EDIT: I've figured out how I could do this using operations within Dataform. Article here.
Hi everyone,
I have a data asset that needs to be computed every day (hencewhy I'm using dataform - it's a great tool), but I've come across a limitation. The computation requires pivoting data. The dataset looks like this:
Institution | Year | Result |
Glasgow | 2022 | 5 |
Glasgow | 2023 | 1 |
Aberdeen | 2023 | 6 |
Aberdeen | 2022 | 6 |
I need to pivot it such that it looks like this
Institution | 2022 Result | 2023 Result |
Glasgow | 5 | 1 |
Aberdeen | 6 | 6 |
It's easy enough to do in the BigQuery editor using dynamic pivot statements as this blog outlines. Super useful.

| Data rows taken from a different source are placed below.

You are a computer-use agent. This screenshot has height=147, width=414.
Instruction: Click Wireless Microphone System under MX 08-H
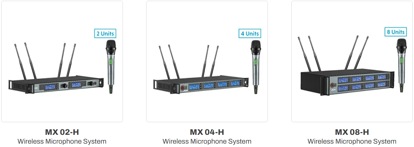352,141
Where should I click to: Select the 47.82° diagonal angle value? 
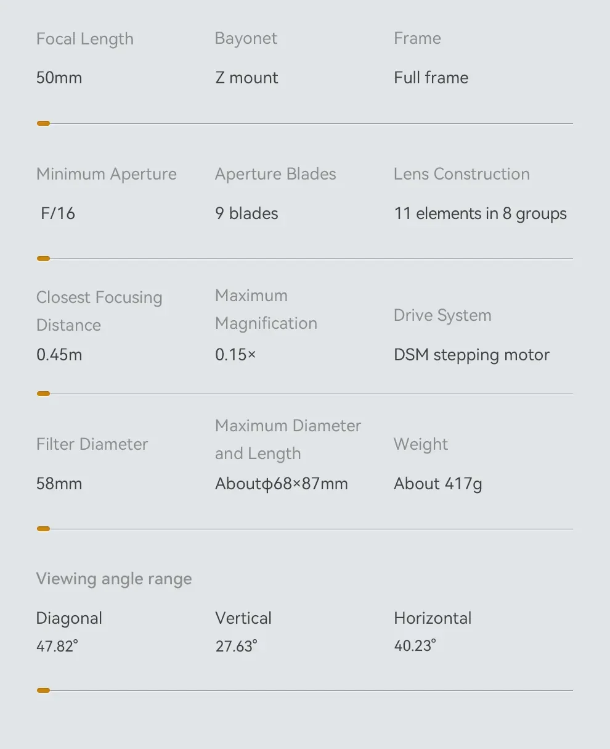click(x=57, y=647)
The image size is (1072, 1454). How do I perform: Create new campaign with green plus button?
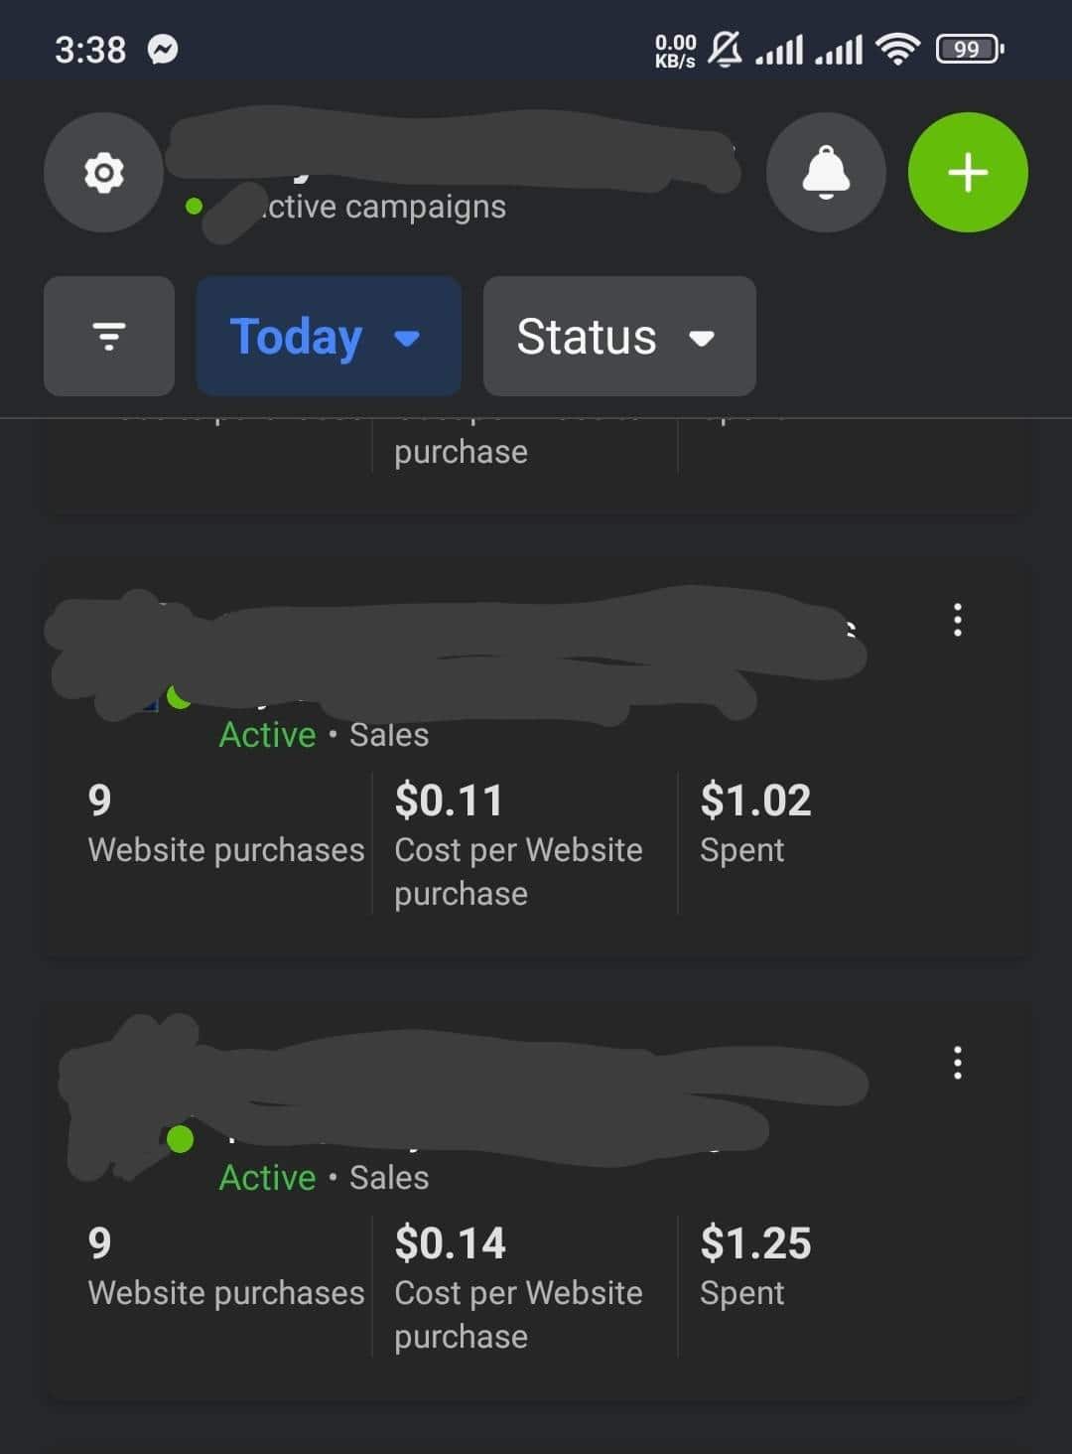point(968,173)
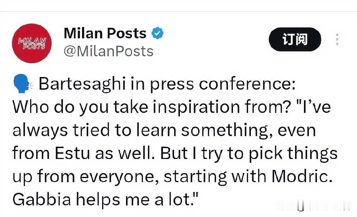Click the speaking head emoji icon
The height and width of the screenshot is (217, 357).
coord(23,84)
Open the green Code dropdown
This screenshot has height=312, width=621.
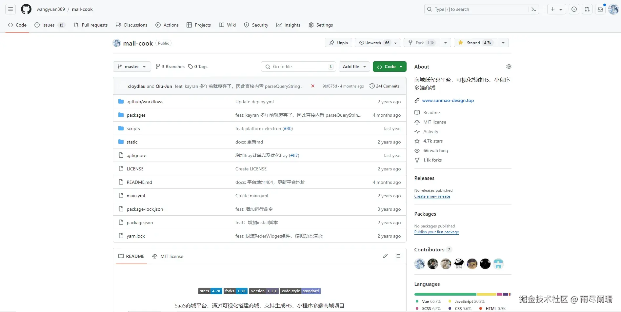(390, 67)
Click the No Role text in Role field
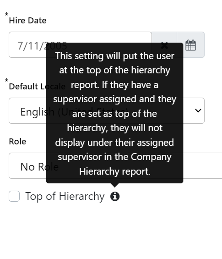The width and height of the screenshot is (222, 259). pos(39,167)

The problem is that I can't run EXECUTE IMMEDIATE FORMAT() statements in Dataform. I tried to dynamically reference my tables wrapped within a pivot() function I wrote:
let pivot = (
schemaRef,
tableName,
aggregatedColumn,
pivotColumn
) => {
let refString = `
ref({
schema: ${schemaRef},
name: "${tableName}"
})`
return `EXECUTE IMMEDIATE FORMAT("""
SELECT * FROM ${refString}
PIVOT (SUM(${aggregatedColumn}) as ${aggregatedColumn} FOR ${pivotColumn} IN %s);
""", (SELECT CONCAT("(", STRING_AGG(DISTINCT CONCAT("'", ${pivotColumn}, "'"), ','), ")") FROM ${refString}))
`
};
module.exports = {
pivot
};
And with the SQLX looking like this:
config {
type: "table",
description: "Each record represents a response within typeform.",
schema: dataform.projectConfig.vars.typeform_intermediate_schema,
tags: ["typeform_mart"]
}
${
pivot.pivot(schemaRef = schema,
tableName = "response_counts",
aggregatedColumn = "response_count",
pivotColumn = "form_year")
}
But the issue is that the ref() string can only be used within an SQLX context. Big issue, because I need this to run after the tables prior "response_counts" have materialised as a part of the data pipeline.
Any help would be appreciated!